Ataxia With Vitamin E Deficiency (AVED)

Laboratory findings

• Normal lipid and lipoprotein profile
• Very low plasma vitamin E (α-tocopherol) concentration
  Note: (1) There is no universal normal range of plasma vitamin E concentration, as it depends on the test method and varies among laboratories. In Finckh et al [1995], the normal range lies between 9.0 and 29.8 µmol/L (mean ± 2 SD). In El Euch-Fayache et al [2014] the normal range is given as 16.3-34.9 µmol/L, while individuals with AVED had vitamin E levels between 0.00 and 3.76 µmol/L (mean 0.95 µmol/L, SD 1.79 µmol/L; n=132). In individuals with AVED, the plasma vitamin E concentration is generally lower than 4.0 µmol/L (<1.7 mg/L). (2) Because oxidation of α-tocopherol by air may invalidate test results, the following precautions should be taken:
  • Centrifugation of the EDTA blood soon after venipuncture
  • Quick separation of plasma from blood cells after centrifugation and subsequent flash freezing of the plasma in liquid nitrogen
  • Filling the space above the plasma with an inert gas (e.g., argon or nitrogen)
  • Protecting the sample from light by wrapping the container in aluminum foil, or using a black or light-shielded Eppendorf tube
  • Shipment of the sample to the test laboratory in dry ice

Electrophysiologic findings

• In a large study of 132 individuals with AVED from North Africa, 45 individuals were investigated neurophysiologically (e.g., median and peroneal nerve motor conduction velocity, compound muscle action potential, median and saphenous nerve sensory action potential, and sensory action potential) [El Euch-Fayache et al 2014].
  • 9% had normal findings.
  • 47% had mild neuropathy (at least 1 parameter 70%-100% of lower limit of normal [LLN]).
  • 27% had moderate neuropathy (at least 1 parameter 30%-70% of LLN).
  • 17% had severe neuropathy (at least 1 parameter <30% of LLN or no response).
  • Neuropathy was either purely sensory (34%), purely motor (24%), or combined (42%).
• Somatosensory evoked potentials show increased central conduction time between the segment C1 (N13b) and the sensorimotor cortex (N20), increased latencies of the N20 (median nerve) and P40 (tibial nerve) waves. The P40 wave may be missing completely [Schuelke et al 1999].

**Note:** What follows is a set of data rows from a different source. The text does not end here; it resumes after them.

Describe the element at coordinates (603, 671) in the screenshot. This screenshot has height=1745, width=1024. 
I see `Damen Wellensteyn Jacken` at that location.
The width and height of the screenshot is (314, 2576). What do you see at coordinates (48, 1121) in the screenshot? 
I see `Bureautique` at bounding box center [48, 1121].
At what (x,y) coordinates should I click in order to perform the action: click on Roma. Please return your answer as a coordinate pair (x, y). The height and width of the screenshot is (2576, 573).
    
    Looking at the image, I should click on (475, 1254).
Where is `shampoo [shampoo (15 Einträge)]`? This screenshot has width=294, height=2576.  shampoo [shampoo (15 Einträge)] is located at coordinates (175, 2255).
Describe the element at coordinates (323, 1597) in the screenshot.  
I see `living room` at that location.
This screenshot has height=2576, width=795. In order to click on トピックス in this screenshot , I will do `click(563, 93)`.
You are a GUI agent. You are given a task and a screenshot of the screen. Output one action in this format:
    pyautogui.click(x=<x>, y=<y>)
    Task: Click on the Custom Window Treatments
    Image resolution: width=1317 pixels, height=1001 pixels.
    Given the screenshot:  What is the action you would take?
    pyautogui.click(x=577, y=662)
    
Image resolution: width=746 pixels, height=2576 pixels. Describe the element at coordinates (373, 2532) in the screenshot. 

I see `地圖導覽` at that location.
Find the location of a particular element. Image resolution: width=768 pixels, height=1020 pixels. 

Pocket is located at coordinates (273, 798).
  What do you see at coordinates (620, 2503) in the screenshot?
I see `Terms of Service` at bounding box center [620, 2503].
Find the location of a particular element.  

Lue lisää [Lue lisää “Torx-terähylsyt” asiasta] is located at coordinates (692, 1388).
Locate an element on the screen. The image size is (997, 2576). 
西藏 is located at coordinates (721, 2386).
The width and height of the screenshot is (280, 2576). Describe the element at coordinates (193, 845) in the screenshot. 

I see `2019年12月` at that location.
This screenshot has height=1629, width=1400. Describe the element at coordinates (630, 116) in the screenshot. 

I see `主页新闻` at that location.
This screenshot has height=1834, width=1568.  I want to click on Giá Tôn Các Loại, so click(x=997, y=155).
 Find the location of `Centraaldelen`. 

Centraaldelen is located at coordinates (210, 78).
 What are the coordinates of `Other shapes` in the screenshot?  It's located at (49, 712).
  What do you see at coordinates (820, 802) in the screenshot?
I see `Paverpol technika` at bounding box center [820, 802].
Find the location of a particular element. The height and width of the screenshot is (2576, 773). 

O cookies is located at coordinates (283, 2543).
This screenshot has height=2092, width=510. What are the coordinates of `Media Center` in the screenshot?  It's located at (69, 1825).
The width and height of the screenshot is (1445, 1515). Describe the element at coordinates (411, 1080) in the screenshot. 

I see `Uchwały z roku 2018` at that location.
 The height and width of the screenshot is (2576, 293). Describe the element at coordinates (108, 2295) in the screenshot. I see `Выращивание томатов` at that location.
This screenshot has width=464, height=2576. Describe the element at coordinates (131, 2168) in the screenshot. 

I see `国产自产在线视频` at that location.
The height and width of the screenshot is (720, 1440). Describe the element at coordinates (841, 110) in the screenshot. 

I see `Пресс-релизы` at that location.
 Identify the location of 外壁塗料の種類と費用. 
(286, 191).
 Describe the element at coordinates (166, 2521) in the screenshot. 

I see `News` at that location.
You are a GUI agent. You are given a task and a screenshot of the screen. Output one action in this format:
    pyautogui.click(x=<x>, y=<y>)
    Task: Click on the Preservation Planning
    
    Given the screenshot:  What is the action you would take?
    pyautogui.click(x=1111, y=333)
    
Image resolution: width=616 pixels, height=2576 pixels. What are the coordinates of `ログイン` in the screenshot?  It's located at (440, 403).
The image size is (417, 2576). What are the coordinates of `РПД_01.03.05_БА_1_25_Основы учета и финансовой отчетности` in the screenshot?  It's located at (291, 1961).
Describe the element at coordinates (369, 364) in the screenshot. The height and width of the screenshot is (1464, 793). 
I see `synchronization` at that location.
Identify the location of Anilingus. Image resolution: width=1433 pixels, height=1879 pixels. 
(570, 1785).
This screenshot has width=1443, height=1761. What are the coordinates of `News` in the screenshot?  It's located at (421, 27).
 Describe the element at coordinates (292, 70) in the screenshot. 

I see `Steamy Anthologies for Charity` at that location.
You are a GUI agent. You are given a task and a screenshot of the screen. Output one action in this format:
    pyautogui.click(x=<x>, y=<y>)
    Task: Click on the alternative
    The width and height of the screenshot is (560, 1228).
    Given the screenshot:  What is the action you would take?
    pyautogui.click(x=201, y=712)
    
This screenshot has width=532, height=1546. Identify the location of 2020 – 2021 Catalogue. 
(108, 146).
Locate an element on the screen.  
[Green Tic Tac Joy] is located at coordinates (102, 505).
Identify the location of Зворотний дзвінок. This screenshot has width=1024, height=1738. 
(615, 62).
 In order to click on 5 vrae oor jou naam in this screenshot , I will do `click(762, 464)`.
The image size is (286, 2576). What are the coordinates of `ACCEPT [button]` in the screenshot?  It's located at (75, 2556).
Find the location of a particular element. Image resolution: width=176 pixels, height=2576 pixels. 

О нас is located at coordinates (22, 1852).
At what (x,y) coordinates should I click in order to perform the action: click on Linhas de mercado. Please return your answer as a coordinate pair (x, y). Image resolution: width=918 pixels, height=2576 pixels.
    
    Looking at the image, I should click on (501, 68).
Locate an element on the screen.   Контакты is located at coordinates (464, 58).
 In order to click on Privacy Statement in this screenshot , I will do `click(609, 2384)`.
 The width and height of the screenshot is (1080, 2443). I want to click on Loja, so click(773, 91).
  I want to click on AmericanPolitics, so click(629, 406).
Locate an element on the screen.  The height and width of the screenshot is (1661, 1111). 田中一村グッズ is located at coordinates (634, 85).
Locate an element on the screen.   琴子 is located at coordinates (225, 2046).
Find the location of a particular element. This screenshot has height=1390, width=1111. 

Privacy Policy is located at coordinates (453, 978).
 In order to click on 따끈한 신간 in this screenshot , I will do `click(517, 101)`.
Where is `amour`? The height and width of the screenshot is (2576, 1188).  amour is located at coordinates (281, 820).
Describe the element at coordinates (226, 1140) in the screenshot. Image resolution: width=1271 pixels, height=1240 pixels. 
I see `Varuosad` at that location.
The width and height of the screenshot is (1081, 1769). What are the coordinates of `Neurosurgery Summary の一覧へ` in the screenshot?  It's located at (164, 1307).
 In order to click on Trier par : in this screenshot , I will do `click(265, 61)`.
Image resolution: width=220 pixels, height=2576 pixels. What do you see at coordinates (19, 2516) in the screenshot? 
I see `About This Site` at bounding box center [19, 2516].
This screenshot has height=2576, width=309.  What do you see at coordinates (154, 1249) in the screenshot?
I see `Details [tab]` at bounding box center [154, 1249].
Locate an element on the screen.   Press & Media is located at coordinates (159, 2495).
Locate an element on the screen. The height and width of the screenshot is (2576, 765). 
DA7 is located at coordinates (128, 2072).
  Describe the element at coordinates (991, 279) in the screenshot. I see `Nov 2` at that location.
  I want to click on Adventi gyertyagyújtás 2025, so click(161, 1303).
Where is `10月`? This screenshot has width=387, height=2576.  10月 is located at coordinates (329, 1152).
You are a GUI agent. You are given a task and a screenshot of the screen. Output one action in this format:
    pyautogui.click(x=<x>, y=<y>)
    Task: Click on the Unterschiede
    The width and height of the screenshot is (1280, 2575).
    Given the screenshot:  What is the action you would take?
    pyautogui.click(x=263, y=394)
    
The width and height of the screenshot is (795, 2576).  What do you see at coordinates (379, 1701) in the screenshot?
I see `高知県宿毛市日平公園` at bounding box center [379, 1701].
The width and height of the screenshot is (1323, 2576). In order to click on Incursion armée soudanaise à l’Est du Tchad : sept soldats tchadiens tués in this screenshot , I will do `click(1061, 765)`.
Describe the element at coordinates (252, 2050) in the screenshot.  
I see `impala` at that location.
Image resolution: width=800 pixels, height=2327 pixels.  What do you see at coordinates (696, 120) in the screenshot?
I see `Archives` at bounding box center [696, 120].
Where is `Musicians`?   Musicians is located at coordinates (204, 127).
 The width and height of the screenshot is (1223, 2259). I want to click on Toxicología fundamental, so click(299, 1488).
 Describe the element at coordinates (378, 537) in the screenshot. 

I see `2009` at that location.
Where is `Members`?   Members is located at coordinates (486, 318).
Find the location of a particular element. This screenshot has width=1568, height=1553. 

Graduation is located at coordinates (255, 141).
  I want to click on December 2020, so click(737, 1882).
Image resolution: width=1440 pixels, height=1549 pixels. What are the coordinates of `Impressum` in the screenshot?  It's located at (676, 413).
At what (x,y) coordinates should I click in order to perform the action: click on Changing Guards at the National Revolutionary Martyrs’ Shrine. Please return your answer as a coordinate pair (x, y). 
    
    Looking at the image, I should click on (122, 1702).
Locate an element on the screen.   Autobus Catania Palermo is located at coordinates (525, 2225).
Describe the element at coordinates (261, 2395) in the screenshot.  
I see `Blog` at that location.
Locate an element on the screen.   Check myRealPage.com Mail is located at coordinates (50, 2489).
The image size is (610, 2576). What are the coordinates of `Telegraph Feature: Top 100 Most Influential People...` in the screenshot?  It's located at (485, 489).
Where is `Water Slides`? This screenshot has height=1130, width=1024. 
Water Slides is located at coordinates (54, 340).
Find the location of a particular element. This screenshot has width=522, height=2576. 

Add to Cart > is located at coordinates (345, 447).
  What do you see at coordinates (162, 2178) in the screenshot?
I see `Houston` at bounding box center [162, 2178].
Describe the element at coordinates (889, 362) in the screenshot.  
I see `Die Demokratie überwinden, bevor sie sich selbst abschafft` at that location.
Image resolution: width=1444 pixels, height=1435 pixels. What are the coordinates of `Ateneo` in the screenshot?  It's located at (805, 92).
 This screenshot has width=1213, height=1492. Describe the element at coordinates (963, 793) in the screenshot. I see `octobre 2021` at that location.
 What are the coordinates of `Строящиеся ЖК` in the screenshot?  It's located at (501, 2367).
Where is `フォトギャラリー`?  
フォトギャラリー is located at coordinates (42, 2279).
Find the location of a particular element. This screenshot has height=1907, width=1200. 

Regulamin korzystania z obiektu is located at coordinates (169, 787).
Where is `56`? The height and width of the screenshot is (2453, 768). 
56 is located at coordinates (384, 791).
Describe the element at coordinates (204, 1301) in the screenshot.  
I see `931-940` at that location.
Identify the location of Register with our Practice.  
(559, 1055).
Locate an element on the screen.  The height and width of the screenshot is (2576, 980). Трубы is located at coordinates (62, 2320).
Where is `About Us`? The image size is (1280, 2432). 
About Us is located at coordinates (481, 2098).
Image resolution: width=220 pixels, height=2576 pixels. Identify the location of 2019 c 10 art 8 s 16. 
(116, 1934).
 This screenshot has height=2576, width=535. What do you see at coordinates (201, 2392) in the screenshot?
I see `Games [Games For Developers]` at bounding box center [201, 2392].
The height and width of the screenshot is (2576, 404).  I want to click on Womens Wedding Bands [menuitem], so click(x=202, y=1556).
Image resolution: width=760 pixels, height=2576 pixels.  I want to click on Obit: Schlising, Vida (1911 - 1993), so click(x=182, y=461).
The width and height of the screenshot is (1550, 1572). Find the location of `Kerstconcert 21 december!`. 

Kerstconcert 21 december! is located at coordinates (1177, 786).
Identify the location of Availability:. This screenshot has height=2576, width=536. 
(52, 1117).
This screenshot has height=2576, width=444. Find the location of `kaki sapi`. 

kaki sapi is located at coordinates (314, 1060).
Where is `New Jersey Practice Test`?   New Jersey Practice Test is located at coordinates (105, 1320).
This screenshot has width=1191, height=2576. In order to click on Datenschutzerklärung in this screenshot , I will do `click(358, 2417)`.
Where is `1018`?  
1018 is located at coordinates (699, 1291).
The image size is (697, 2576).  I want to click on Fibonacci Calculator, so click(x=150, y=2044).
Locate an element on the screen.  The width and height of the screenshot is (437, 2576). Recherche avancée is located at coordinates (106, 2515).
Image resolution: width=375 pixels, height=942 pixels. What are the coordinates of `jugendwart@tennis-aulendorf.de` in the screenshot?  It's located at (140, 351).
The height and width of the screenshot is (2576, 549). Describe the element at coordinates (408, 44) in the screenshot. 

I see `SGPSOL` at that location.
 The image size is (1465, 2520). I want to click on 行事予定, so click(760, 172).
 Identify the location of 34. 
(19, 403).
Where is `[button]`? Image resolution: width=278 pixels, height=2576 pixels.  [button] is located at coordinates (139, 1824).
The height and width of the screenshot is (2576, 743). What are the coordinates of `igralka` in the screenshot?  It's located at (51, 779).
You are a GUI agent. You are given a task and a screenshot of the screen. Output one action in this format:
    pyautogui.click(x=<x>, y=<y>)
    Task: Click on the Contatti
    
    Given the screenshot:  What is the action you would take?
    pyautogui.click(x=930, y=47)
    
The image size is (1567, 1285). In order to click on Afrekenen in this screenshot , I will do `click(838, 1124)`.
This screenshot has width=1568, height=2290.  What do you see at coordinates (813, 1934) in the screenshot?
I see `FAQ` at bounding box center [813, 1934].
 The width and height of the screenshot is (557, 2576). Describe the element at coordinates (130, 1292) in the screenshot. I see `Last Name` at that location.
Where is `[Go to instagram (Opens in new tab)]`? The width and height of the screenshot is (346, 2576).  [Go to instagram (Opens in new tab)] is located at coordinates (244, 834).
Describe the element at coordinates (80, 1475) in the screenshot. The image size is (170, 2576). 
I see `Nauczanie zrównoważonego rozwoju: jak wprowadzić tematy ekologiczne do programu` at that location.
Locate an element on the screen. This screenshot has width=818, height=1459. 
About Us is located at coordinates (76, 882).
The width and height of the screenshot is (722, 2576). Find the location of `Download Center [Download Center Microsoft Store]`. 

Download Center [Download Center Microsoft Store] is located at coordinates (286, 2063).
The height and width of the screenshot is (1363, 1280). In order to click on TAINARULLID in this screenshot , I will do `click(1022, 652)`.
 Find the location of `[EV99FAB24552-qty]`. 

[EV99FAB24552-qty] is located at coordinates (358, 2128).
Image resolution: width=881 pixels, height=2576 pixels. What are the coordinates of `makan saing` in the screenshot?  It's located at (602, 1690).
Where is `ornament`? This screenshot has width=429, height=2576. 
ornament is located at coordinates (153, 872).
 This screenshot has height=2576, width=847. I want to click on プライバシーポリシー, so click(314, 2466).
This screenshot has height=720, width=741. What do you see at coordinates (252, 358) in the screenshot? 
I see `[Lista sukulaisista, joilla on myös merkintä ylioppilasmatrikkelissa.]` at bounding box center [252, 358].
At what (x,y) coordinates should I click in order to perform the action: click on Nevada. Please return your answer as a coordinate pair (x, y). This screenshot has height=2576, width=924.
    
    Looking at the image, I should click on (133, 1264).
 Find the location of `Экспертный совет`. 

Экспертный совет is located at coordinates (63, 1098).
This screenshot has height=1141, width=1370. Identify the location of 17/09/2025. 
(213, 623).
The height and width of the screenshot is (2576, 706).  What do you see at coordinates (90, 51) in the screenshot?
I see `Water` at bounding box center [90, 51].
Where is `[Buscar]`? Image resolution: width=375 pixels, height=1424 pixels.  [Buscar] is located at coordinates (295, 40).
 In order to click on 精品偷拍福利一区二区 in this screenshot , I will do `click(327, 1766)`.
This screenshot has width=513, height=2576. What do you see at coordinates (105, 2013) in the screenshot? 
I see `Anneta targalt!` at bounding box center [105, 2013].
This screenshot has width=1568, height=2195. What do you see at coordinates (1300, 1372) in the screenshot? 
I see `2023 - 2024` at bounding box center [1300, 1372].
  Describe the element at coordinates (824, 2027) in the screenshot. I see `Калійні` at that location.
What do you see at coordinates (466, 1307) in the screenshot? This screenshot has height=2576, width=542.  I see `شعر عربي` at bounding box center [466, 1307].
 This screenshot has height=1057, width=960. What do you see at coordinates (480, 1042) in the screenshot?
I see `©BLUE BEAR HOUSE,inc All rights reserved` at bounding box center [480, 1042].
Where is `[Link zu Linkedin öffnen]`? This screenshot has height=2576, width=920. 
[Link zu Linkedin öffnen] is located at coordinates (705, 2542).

Note: No electrophysiologic findings are specific to or diagnostic of AVED; even a severe neuropathy does not exclude AVED.

Neuroimaging

• Cerebellar atrophy; present in approximately half of reported individuals
• Small T₂-weighted high-intensity spots in the periventricular region and the deep white matter [Usuki & Maruyama 2000]; inconsistent finding in some individuals

• Single-gene testing. Sequence analysis of TTPA is performed first and followed by gene-targeted deletion/duplication analysis if only one or no pathogenic variant is found. Targeted analysis for TTPA pathogenic variant c.744delA can be performed first in individuals of Mediterranean or North African ancestry.
• A multigene panel that includes TTPA and other genes of interest may also be considered. Note: (1) The genes included and sensitivity of multigene panels vary by laboratory and are likely to change over time. (2) Some multigene panels may include genes not associated with the condition discussed in this GeneReview; thus, clinicians need to determine which multigene panel is most likely to identify the genetic cause of the condition while limiting the identification of variants of uncertain significance and pathogenic variants in genes that do not explain the underlying phenotype. (3) In some laboratories, panel options may include a custom laboratory-designed panel and/or custom phenotype-focused exome analysis that includes genes specified by the clinician. (4) Methods used in a panel may include sequence analysis, deletion/duplication analysis, and/or other non-sequencing-based tests.
  For an introduction to multigene panels click here..
• More comprehensive genomic testing (when available) including exome sequencing and genome sequencing may be considered if serial single-gene testing (and/or use of a multigene panel) fails to confirm a diagnosis in an individual with features of AVED. Such testing may provide or suggest a diagnosis not previously considered (e.g., mutation of a different gene or genes that results in a similar clinical presentation).